A common way of defining a loss function is to measure the difference between a model’s prediction and a fixed target.
- L1, L2 Losses for reconstructing the input's pixels.
- Classifying the input into pre defined categories:
- Taking image patches out and classifying the positions the patches are in. this is mentioned in the paper "Unsupervised Visual Representation Learning by Context Prediction"
- Predicting the colour bins that a pixel is in. Mentioned in paper "Colorful Image Colorization"
- This classification is done through cross entropy or margin based losses.
These losses measure the similarities of sample pairs in a representation space.
"Dimensionality reduction involves mapping a set of high dimensional input points onto a low dimensional manifold so that “similar” points in input space are mapped to nearby points on the manifold."
Paper Link: https://arxiv.org/pdf/1805.01978v1.pdf
Main crux of this approach is:
![image-20200207213205548](/Users/karanchahal/Library/Application Support/typora-user-images/image-20200207213205548.png)
Their novel unsupervised feature learning approach is instance-level discrimination. They treat each image instance as a distinct class of its own and train a classifier to distinguish between individual instance classes
Paper Link : https://openreview.net/pdf?id=rJerHlrYwH
They hypothesize that a pretrained model should be able to learn new categories of objects from a handful of examples. Hence, representations that can do that are "better". When provided only 1% of examples in Imagenet, the models with CPC's representations retains a strong classification performance (a increase of 28% over supervised networks and 14% over semi supervised networks).
Contrastive Predictive Coding learns representations by training newtworks to predict the representation of future observations from those of past ones. In the context of images, the past observations are the top part of the image and the future observations are the bottom half. This is done via a contrastive loss in which the network must classify the "future" representation among a set of unrelated "negative" representations. This loss is called the InfoNCE loss.
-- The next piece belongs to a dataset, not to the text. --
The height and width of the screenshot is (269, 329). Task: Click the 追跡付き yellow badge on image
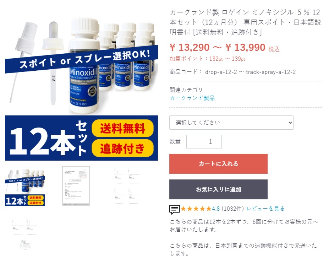point(122,148)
In short, first the image is divided into overlapping patches. These patches are then encoded through a neural hetwork to get a feature representation for each patch. A masked convolutional net is applied on this grid of feature vectors. The masks are such that the resulting context vector for all patches above a certain point in the image. Hence, we constrain the receptive field. The prediction task is: given a context vector i,j and length l = (1....k). We try to predict the correct feature representation for position i+k, l for all l.
This is done via the InfoNCE loss.
Some thoughts:
- What if the feature vector of the patch does not depend on the patches over it ?
Learning Deep Representations By Mutual Information Estimation And Maximization (ICLR- Bengio et al)
Paper Link: https://arxiv.org/pdf/1808.06670.pdf
Idea: In this paper, they propose a new method for learning high level representations. They firsr encode an image using a convolutional netwrok generating a feature map Z of M by M in shape. Then this M by M feature map is summer together to get a M size "global" vector. Then this global vector, Y is used with a M size vector from Z (assumed to be a representation of a image patch) to make a network predict the value "Real" if the M size vector is from Z and "Fake" if it is from the Z of some other image.
Paper Link: https://openreview.net/pdf?id=BkgStySKPB
Humans view the world through all kinds of sensors: auditory, sensory, visual etc. The authors hypothesize that a powerful representation is one that models view invariant features. Hence a representation is learn't thay maximise mutual information between different views. These different views can be:
- Different colour channels of an image
- DIfferent modalities (depth images and normal image, audio with image)
Any contrastive loss can be used in this setting. This paper achieved 69% Top 1 accuracy on Imagenet using this approach. The converted the image into a Lab format and then seperated the L channel and the ab channels, hence getting 2 modalities.
Paper Link: https://arxiv.org/pdf/1906.00910.pdf
Similiar idea as above paper. Both were released concurrently. They hypothesize that multiple views of an image could be different augmentations of the same image.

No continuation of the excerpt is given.